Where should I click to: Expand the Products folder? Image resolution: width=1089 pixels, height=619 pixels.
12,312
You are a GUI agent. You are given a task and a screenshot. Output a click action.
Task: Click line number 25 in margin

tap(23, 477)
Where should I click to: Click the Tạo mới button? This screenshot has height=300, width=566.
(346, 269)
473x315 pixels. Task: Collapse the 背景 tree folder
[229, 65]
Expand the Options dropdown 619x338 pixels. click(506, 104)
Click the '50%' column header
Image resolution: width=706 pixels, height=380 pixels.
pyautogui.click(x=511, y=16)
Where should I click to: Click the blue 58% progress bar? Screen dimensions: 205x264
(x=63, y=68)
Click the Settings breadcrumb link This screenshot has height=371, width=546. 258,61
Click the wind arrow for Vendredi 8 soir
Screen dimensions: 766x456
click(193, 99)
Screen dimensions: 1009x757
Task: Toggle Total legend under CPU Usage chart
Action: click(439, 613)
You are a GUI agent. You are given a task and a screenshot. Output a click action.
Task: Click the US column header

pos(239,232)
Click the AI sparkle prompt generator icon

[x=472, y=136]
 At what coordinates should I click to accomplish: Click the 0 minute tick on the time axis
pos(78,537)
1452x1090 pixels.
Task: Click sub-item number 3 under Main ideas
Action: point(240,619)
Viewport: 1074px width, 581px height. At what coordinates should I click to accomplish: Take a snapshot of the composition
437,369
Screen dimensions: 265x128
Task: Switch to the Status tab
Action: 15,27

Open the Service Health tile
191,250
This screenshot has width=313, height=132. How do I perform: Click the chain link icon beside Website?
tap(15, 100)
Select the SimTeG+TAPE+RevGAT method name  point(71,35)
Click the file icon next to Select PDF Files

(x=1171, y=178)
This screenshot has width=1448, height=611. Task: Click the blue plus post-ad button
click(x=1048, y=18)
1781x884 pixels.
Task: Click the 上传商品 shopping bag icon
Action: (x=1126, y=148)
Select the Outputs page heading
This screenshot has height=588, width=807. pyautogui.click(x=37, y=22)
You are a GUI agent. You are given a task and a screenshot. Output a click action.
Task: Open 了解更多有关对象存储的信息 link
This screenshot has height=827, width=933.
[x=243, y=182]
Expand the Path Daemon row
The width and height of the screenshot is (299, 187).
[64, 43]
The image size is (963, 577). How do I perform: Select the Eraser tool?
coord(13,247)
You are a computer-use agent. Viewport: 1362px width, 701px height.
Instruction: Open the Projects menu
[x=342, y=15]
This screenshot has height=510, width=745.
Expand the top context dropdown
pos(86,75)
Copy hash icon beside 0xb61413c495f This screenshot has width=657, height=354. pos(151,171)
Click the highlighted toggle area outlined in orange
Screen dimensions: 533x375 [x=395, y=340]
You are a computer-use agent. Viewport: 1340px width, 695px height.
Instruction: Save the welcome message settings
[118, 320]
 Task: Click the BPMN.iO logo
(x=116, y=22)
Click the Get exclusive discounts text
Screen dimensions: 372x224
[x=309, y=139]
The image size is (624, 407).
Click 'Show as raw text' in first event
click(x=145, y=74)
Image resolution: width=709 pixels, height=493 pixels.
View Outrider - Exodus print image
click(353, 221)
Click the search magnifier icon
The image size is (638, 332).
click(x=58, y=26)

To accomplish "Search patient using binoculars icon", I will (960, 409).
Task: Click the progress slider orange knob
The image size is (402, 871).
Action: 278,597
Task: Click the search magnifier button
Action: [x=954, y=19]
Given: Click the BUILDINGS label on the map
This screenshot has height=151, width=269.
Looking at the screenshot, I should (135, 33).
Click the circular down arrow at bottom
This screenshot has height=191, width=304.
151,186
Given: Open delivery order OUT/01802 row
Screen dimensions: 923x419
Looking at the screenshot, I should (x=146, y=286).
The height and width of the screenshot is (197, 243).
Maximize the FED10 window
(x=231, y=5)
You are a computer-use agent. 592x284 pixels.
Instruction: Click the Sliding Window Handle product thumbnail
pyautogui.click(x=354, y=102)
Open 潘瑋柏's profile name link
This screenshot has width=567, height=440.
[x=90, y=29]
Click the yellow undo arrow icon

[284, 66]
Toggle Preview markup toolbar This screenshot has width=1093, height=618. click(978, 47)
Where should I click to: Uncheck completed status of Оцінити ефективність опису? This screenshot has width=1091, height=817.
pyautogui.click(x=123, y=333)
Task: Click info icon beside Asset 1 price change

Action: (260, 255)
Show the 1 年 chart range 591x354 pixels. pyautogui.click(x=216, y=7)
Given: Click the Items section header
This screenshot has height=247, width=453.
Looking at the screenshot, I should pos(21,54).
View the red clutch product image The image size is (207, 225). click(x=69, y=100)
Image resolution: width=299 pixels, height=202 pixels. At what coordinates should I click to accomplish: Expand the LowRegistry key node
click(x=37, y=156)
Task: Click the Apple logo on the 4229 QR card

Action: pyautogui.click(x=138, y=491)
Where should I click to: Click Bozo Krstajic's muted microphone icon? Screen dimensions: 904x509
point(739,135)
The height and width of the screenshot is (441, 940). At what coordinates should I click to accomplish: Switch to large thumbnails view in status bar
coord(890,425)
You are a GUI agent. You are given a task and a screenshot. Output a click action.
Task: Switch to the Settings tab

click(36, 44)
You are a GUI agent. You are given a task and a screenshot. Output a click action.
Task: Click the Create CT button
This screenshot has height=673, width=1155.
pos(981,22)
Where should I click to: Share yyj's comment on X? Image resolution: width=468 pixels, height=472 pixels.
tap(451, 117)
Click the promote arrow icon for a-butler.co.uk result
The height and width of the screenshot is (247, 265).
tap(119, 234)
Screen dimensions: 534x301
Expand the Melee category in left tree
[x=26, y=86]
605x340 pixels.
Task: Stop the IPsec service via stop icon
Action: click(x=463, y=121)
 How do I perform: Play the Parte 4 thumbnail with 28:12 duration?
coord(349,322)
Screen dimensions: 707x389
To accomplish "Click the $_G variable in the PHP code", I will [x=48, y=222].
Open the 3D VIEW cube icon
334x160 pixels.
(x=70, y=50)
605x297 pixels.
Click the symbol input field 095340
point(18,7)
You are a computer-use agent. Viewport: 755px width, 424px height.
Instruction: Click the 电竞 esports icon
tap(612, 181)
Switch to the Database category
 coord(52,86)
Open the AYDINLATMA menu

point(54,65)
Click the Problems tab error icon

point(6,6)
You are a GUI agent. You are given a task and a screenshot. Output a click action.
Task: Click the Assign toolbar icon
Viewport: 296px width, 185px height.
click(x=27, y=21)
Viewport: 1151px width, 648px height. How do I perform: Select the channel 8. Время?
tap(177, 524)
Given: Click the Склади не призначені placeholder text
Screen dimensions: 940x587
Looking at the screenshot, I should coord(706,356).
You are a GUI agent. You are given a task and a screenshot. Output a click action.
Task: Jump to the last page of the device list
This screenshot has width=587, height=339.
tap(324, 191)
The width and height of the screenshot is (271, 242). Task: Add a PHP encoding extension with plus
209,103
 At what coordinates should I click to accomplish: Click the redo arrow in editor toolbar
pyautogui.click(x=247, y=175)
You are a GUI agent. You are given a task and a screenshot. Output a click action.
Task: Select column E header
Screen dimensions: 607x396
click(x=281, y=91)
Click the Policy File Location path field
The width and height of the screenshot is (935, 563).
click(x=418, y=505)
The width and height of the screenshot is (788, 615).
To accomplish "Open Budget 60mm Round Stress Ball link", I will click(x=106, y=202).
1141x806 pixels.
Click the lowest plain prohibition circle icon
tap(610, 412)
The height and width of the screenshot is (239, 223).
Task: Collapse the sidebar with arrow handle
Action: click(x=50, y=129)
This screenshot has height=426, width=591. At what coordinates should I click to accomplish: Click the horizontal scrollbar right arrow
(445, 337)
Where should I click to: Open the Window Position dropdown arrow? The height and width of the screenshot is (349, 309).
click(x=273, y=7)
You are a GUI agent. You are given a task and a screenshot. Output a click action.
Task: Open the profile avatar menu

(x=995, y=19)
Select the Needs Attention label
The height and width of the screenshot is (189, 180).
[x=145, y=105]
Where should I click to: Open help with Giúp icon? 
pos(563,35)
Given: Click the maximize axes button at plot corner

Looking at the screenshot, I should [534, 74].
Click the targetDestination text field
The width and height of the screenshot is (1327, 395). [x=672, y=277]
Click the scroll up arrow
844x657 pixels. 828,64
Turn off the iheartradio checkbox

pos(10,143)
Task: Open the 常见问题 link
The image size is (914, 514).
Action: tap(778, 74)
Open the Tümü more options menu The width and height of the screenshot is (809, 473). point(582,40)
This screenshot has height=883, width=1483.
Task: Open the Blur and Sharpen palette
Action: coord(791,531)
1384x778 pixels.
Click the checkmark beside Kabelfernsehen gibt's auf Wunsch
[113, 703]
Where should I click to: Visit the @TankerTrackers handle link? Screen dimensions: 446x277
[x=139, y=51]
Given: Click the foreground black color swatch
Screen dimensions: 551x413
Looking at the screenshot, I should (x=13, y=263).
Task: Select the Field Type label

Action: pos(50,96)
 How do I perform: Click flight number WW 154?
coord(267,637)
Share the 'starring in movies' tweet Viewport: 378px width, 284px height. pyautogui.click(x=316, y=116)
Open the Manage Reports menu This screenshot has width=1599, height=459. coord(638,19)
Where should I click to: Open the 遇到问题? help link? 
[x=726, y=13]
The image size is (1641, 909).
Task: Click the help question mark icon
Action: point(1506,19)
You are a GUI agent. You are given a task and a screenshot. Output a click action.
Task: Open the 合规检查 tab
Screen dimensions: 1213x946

..............................

Exercise
Find the word "will" in the material, then list each line that holds it.

Written reply
To accomplish "Search patient using binoculars icon", I will (960, 409).
To accomplish "Click the $_G variable in the PHP code", I will [x=48, y=222].
To accomplish "Open Budget 60mm Round Stress Ball link", I will click(x=106, y=202).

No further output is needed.